W.A.I.T.

I hate waiting.
Waiting in line.
Waiting at a traffic light.
Waiting to hear news, good or bad.

Those are all inconvenient, annoying waits.

But then there is the big one:
Waiting on God.

I want to know.
And I want to know now.
What is the answer?
How are You going to move?
What is my next step?
Where?
When?
How?
What if?

Waiting. I must admit, sometimes I do it better than others.
And when I do it well, it is all about my focus.
What has my undivided attention?
Am I staring fixedly at whatever it is I am waiting for?
Or are my eyes locked onto the God who loves me?

When I focus on what I am waiting for, I am concentrating on a perceived lack in my life.
Something I am convinced I need. Or something I just know will make me happy.
Something He is not doing. Or something I want Him to stop allowing to happen.

But when I focus on HIM, the waiting gets much, much easier.
I remember that He is for me and not against me.
That He is the God who fights for me.
And the God who “works for those who wait for Him.” (Isaiah 64)
I remember that He loved me enough, long before I was born, to provide The Way for Him to be my Provider. My Protector. My Sustainer. My Strength. And the Grace to wait.

So here is my decision:
I am going to wait well.
Because waiting well is a choice.
Just like so many other things in life.

And to help me to know how to wait well, God gave me this acronym:

As I wait, I will be WILLING.
Willing for God to be God.
Willing to let Him have His way.
Willing to marinate in His Word instead of my feelings.
Willing to choose to “walk by faith and not by sight”.
Or, put another way, willing to walk with HIM as my focus, as my “sight” rather than my circumstances.

As I wait, I will be AVAILABLE.
Holding my plans loosely.
Laying down my desires daily on His altar. Saying, without fear, “Your will be done.”
Trusting that His plans, ways, and desires for me far outweigh the glory of my own.
An automatic “Yes” in both words and actions to whatever He is prompting me to do.
And an automatic stopping of whatever He is telling me to stop doing.

As I wait, I will be INTENTIONAL.
I will intentionally take every thought captive to Christ.
I will intentionally choose to not worry and fret.
I will intentionally choose to not try to solve the situation on my own.
And I will act with intention in my prayer life. My reading life. My downtime life. And my serving life.
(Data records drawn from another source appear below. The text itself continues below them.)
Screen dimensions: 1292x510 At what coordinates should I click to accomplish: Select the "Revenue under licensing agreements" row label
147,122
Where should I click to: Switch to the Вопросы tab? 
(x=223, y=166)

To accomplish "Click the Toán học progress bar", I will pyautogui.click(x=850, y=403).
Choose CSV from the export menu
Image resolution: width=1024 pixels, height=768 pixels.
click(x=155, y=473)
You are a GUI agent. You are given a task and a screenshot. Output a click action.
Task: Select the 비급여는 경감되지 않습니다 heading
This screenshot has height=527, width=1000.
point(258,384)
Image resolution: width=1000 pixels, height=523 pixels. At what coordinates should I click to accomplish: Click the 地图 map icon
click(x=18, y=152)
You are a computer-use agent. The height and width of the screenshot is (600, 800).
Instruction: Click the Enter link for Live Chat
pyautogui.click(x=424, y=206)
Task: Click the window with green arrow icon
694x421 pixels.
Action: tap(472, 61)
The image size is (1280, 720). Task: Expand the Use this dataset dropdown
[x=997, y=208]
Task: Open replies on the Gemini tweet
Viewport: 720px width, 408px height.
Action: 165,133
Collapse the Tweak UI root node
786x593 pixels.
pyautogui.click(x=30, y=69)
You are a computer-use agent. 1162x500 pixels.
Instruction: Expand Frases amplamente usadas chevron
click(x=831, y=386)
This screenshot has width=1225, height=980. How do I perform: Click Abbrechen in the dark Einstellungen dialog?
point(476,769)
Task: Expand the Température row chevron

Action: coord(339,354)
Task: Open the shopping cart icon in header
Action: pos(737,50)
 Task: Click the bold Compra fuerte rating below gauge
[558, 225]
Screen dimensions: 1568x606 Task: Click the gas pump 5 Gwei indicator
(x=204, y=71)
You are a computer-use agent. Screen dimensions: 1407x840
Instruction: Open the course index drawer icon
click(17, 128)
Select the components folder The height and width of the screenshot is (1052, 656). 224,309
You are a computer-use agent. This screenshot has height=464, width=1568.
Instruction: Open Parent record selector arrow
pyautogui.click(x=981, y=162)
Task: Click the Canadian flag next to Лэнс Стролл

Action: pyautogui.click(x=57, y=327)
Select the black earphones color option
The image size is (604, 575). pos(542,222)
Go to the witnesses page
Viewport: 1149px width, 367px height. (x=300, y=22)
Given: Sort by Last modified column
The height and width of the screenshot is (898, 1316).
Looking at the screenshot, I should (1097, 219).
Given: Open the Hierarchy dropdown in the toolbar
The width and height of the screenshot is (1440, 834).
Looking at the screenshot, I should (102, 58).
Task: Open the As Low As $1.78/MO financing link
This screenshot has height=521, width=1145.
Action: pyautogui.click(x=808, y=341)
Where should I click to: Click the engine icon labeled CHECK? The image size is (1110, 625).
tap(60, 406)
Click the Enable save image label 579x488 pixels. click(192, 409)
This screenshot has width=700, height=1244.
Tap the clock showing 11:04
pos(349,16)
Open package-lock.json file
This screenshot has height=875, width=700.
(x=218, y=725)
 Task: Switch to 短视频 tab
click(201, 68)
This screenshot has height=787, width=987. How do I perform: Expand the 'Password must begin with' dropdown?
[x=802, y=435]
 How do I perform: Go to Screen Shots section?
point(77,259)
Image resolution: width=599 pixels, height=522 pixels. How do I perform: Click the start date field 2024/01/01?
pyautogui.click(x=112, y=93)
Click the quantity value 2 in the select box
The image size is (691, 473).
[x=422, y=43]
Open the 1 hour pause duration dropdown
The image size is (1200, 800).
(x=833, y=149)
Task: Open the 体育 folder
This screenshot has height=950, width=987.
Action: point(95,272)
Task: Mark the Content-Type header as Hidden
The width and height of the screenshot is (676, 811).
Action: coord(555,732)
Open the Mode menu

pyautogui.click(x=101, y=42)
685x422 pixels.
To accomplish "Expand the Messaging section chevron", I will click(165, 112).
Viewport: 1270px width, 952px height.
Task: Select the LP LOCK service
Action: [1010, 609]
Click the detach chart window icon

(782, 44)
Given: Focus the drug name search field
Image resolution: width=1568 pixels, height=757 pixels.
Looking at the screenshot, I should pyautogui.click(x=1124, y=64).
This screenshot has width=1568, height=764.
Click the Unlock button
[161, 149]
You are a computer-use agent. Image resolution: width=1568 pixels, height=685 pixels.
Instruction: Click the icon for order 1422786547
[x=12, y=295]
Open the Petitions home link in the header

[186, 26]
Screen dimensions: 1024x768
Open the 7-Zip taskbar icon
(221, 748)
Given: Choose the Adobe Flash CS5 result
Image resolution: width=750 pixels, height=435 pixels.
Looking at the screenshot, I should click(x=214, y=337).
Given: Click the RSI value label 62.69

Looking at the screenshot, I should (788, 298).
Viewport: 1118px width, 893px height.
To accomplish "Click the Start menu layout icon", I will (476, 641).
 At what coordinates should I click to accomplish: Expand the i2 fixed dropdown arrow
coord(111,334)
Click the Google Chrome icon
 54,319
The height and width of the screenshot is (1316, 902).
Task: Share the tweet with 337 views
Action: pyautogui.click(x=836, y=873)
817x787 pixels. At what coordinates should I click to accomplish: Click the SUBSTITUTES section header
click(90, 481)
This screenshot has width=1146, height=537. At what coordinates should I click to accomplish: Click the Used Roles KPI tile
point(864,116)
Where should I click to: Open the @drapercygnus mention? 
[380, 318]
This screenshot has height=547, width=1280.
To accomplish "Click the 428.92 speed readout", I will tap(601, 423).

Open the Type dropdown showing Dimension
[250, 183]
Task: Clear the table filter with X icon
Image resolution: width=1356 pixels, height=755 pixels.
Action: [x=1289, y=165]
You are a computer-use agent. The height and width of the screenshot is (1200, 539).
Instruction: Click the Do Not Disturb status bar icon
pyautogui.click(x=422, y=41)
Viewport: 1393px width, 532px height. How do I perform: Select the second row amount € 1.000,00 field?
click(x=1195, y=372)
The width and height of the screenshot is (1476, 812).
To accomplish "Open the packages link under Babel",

Every part of my life.
Putting Him first.
Cheerfully living in the now instead of the not yet.
Cheerfully accepting that this is where He has me.
And intentionally letting Him use me here.
Even in the waiting room.

And finally, as I wait, I will choose to TRUST.
That is all of the above summed up in one word.
And it is all found in One Word.
The Word who became flesh and dwelt among us. (John 1)

Because that Word waited on God as well.
Jesus trusted His Father to guide Him.
He prayed all the time, consistently going off to be alone with the Father.
He waited God’s timing on when to start His earthly ministry.
He waited on God to lead Him to His disciples.
And He waited until just the right time to die on the cross.
And even in that, He waited for three days before He was resurrected.

If Jesus, the Son of God, and God Incarnate, could choose to wait on His Father, how much more should I?

If Jesus “entrusted Himself to the One who judges justly” (I Peter 2) even as people insulted and mocked him, nailing Him to a cross, how much more can I entrust myself to that same Father?

If Jesus trusts the time of His return to His Father (Matthew 24), how much more can I trust the timing of my life to that same incredible Dad?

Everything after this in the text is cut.